» Written problem
Please format the listing below as a JSON array of strings, one string per line, leaving out any blank lines.

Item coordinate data
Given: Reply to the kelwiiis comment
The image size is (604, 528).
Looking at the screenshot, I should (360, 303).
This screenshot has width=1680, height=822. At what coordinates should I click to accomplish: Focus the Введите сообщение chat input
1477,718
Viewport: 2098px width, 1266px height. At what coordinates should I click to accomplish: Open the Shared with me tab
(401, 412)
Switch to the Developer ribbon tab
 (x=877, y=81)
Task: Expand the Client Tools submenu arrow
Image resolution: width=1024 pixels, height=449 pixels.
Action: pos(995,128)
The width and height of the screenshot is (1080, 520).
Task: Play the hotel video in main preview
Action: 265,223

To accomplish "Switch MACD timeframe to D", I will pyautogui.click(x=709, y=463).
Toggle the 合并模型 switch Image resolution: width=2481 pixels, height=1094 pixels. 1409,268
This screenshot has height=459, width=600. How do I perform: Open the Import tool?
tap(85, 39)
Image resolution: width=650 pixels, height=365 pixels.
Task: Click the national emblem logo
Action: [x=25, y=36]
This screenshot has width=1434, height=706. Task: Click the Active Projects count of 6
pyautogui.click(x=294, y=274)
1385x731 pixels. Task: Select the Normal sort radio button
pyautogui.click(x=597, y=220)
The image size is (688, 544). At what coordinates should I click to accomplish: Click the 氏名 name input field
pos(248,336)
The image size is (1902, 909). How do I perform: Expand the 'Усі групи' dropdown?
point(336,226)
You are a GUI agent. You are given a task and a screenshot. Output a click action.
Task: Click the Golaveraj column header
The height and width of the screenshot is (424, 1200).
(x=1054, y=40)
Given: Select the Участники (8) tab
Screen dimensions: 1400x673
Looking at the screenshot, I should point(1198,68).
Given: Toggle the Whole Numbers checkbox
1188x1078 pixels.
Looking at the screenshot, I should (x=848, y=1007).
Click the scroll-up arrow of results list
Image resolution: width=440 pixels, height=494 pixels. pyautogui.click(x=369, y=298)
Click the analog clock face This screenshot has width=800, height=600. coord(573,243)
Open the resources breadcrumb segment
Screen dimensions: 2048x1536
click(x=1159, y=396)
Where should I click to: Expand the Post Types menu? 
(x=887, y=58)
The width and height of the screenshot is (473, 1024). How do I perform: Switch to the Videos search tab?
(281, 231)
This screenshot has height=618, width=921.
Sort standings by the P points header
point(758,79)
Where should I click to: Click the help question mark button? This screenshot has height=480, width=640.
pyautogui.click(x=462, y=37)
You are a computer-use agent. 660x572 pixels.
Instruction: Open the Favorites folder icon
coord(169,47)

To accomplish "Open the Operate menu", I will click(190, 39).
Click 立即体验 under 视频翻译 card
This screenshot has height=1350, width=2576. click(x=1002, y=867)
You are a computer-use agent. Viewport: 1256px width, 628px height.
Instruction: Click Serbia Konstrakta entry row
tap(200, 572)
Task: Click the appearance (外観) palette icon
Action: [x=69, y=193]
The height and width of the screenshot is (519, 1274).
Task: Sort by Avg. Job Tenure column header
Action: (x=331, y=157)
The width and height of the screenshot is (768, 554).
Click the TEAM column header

» Answer below
[
  "Given: Reply to the kelwiiis comment",
  "The image size is (604, 528).",
  "Looking at the screenshot, I should (360, 303).",
  "This screenshot has width=1680, height=822. At what coordinates should I click to accomplish: Focus the Введите сообщение chat input",
  "1477,718",
  "Viewport: 2098px width, 1266px height. At what coordinates should I click to accomplish: Open the Shared with me tab",
  "(401, 412)",
  "Switch to the Developer ribbon tab",
  " (x=877, y=81)",
  "Task: Expand the Client Tools submenu arrow",
  "Image resolution: width=1024 pixels, height=449 pixels.",
  "Action: pos(995,128)",
  "The width and height of the screenshot is (1080, 520).",
  "Task: Play the hotel video in main preview",
  "Action: 265,223",
  "To accomplish \"Switch MACD timeframe to D\", I will pyautogui.click(x=709, y=463).",
  "Toggle the 合并模型 switch Image resolution: width=2481 pixels, height=1094 pixels. 1409,268",
  "This screenshot has height=459, width=600. How do I perform: Open the Import tool?",
  "tap(85, 39)",
  "Image resolution: width=650 pixels, height=365 pixels.",
  "Task: Click the national emblem logo",
  "Action: [x=25, y=36]",
  "This screenshot has width=1434, height=706. Task: Click the Active Projects count of 6",
  "pyautogui.click(x=294, y=274)",
  "1385x731 pixels. Task: Select the Normal sort radio button",
  "pyautogui.click(x=597, y=220)",
  "The image size is (688, 544). At what coordinates should I click to accomplish: Click the 氏名 name input field",
  "pos(248,336)",
  "The image size is (1902, 909). How do I perform: Expand the 'Усі групи' dropdown?",
  "point(336,226)",
  "You are a GUI agent. You are given a task and a screenshot. Output a click action.",
  "Task: Click the Golaveraj column header",
  "The height and width of the screenshot is (424, 1200).",
  "(x=1054, y=40)",
  "Given: Select the Участники (8) tab",
  "Screen dimensions: 1400x673",
  "Looking at the screenshot, I should point(1198,68).",
  "Given: Toggle the Whole Numbers checkbox",
  "1188x1078 pixels.",
  "Looking at the screenshot, I should (x=848, y=1007).",
  "Click the scroll-up arrow of results list",
  "Image resolution: width=440 pixels, height=494 pixels. pyautogui.click(x=369, y=298)",
  "Click the analog clock face This screenshot has width=800, height=600. coord(573,243)",
  "Open the resources breadcrumb segment",
  "Screen dimensions: 2048x1536",
  "click(x=1159, y=396)",
  "Where should I click to: Expand the Post Types menu? ",
  "(x=887, y=58)",
  "The width and height of the screenshot is (473, 1024). How do I perform: Switch to the Videos search tab?",
  "(281, 231)",
  "This screenshot has height=618, width=921.",
  "Sort standings by the P points header",
  "point(758,79)",
  "Where should I click to: Click the help question mark button? This screenshot has height=480, width=640.",
  "pyautogui.click(x=462, y=37)",
  "You are a computer-use agent. 660x572 pixels.",
  "Instruction: Open the Favorites folder icon",
  "coord(169,47)",
  "To accomplish \"Open the Operate menu\", I will click(190, 39).",
  "Click 立即体验 under 视频翻译 card",
  "This screenshot has height=1350, width=2576. click(x=1002, y=867)",
  "You are a computer-use agent. Viewport: 1256px width, 628px height.",
  "Instruction: Click Serbia Konstrakta entry row",
  "tap(200, 572)",
  "Task: Click the appearance (外観) palette icon",
  "Action: [x=69, y=193]",
  "The height and width of the screenshot is (519, 1274).",
  "Task: Sort by Avg. Job Tenure column header",
  "Action: (x=331, y=157)",
  "The width and height of the screenshot is (768, 554).",
  "Click the TEAM column header"
]